Today’s White House briefing will be the first in 41 days, ending the longest stretch with no briefing in the Trump administration.
For context: The previous record for the administration was 29 days without a briefing.
Last week Trump claimed on Twitter that he directed press secretary Sarah Sanders to stop holding regular briefings because “the press covers her so rudely & inaccurately.”
And if you're wondering about that Jan. 3 "briefing": The White House advertised a briefing that day — and that did mark President Trump’s first real visit to the briefing room.
However, Trump only made a statement and took no questions.
White House press secretary Sarah Sanders will hold a briefing this afternoon — the first one in 41 days. The the last press briefing was on Dec. 18, back before the longest government shutdown ever and back when Republicans controlled the US House.
In short, a lot has happened in those nearly six weeks.
Here's a look at some of the most notable events in Washington since the last briefing:
- Dec. 19: Former Speaker of the House Paul Ryan gives his farewell address.
- Dec. 21: Funding for parts of the government runs out, and those departments shut down at midnight.
- Dec. 26: President Trump and the first lady visit troops in Iraq.
- Jan. 3: The 116th Congress convenes and Democrats take control of the House.
- Also on Jan. 3: New House Speaker Nancy Pelosi invites Trump to deliver the State of the Union address on Jan. 29.
- Jan 11: Furloughed federal employees miss their first paycheck.
- Jan. 12: The government shutdown enters its 22nd day, officially becoming the longest in US history.
- Jan 15: The Senate conformation hearing for President Trump's attorney general nominee, William Barr, begins.
- Jan. 16: Pelosi asks President Trump to delay his State of the Union speech until the government is reopened.
- Jan 19: President Trump offers Democrats a deal to reopen the government (it's quickly shot down).
- Jan. 23: President Trump recognizes Venezuelan opposition leader Juan Guaido as the legitimate president of Venezuela amid violent protests in the nation.

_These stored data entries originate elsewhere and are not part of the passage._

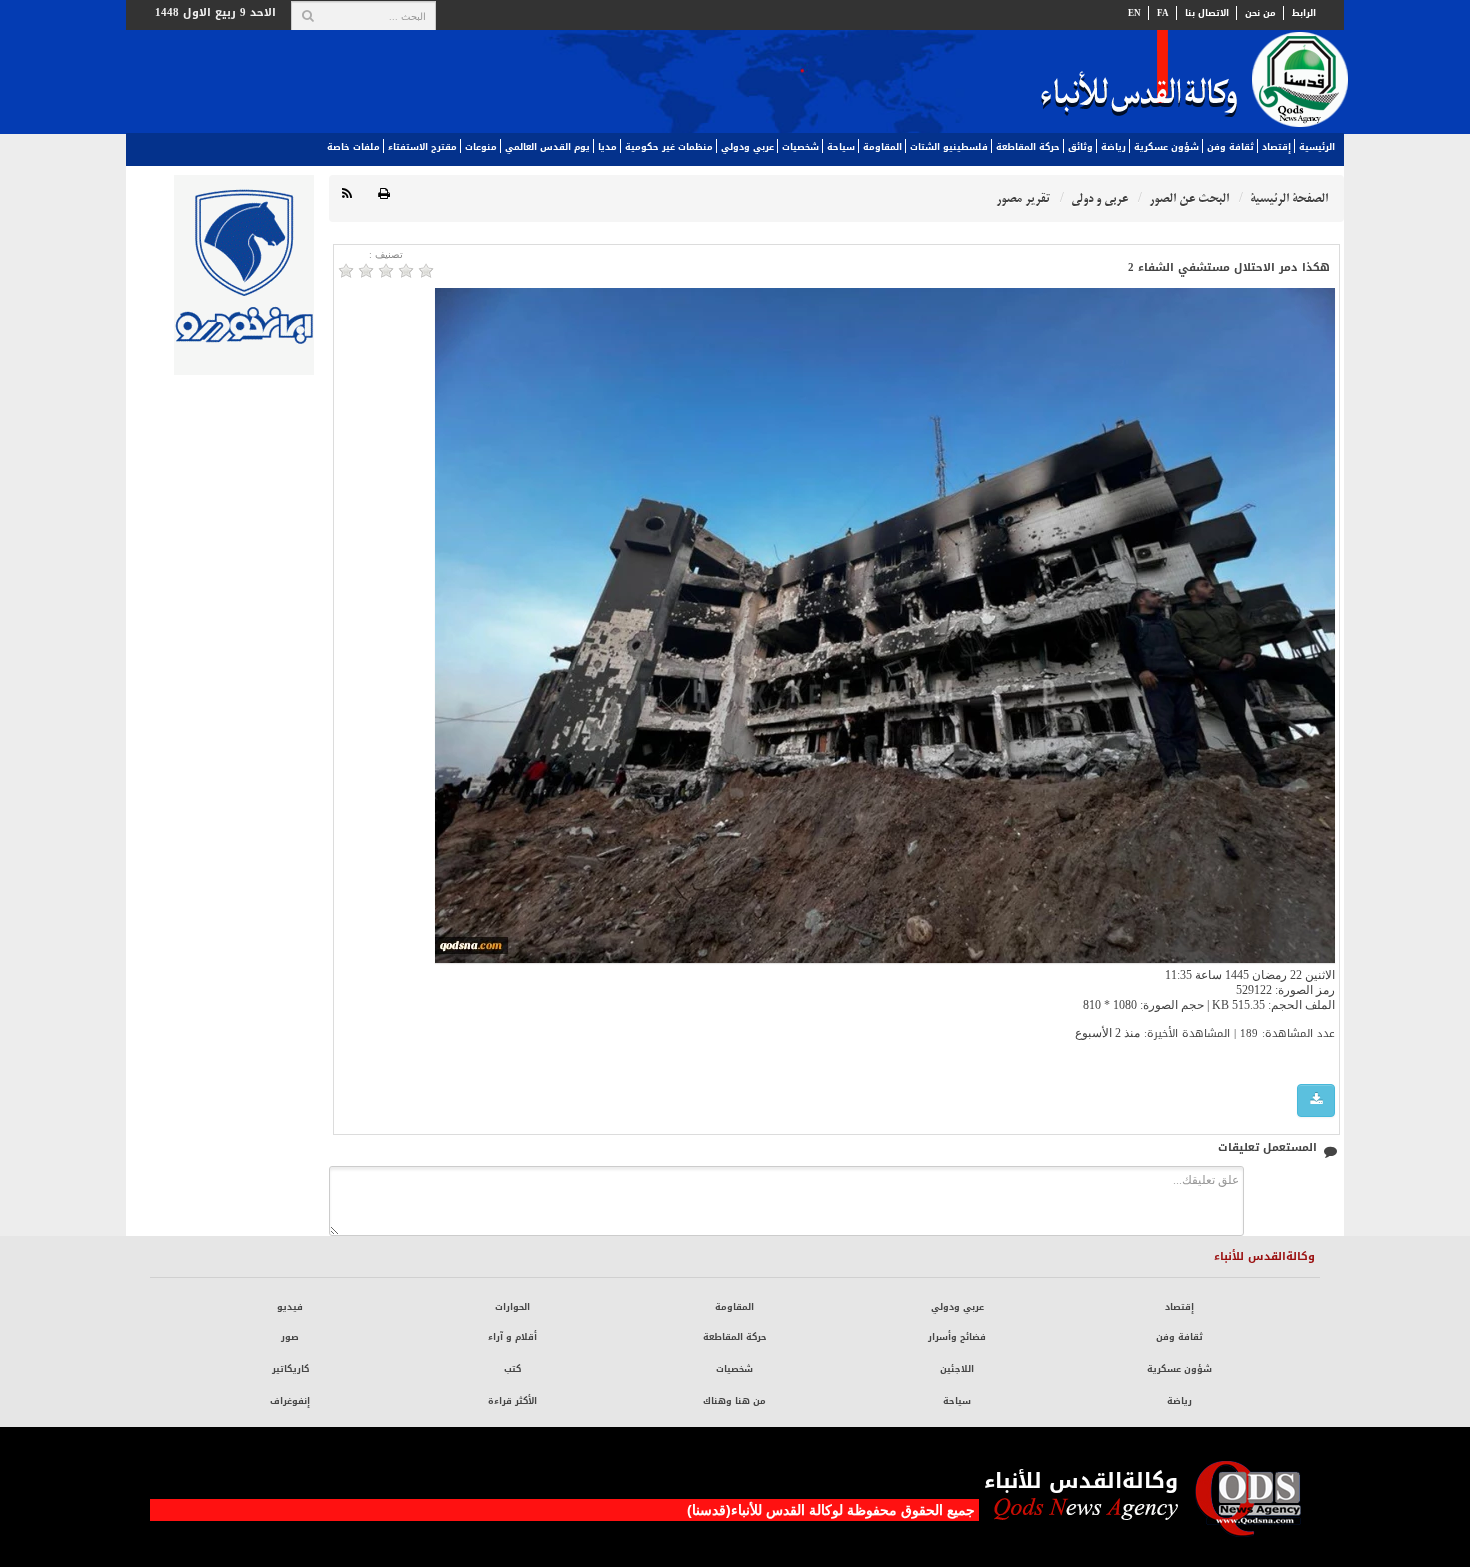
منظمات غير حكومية (669, 147)
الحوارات (512, 1307)
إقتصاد (1276, 147)
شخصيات (800, 147)
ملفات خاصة (353, 147)
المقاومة (882, 147)
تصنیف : (386, 254)
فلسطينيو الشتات (949, 147)
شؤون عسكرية (1166, 147)
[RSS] (347, 194)
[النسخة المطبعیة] (384, 194)
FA (1163, 13)
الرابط (1304, 13)
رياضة (1113, 147)
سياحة (841, 147)
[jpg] (1316, 1100)
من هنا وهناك (734, 1401)
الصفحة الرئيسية (1289, 198)
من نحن (1260, 13)
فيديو (290, 1307)
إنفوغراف (290, 1401)
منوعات (481, 147)
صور (290, 1337)
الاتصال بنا (1207, 13)
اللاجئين (957, 1369)
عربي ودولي (747, 147)
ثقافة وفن (1230, 147)
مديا (607, 147)
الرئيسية (1317, 147)
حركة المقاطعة (1028, 147)
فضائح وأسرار (957, 1337)
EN (1134, 13)
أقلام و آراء (512, 1337)
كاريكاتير (290, 1369)
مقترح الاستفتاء (422, 147)
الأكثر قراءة (512, 1401)
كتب (512, 1369)
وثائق (1080, 147)
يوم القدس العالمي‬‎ (547, 147)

- Also on Jan. 23: Nancy Pelosi effectively disinvites Trump from giving his State of the Union address. Later, Trump agrees to postpone it until after the government shutdown is over.
- Jan. 25: Longtime Trump associate Roger Stone is indicted by a grand jury on charges brought by special counsel Robert Mueller
- Also on Jan. 25: Trump announces a deal to reopen the government for three weeks. The House and Senate pass it later that day, and the President signs it that night.
White House press secretary Sarah Sanders will hold a White House press briefing at 3:30 p.m. ET.
The last time we saw Sanders in the briefing room was Jan. 3, when she appeared alongside President Trump. While the White House called it a briefing, neither Sanders nor Trump took questions.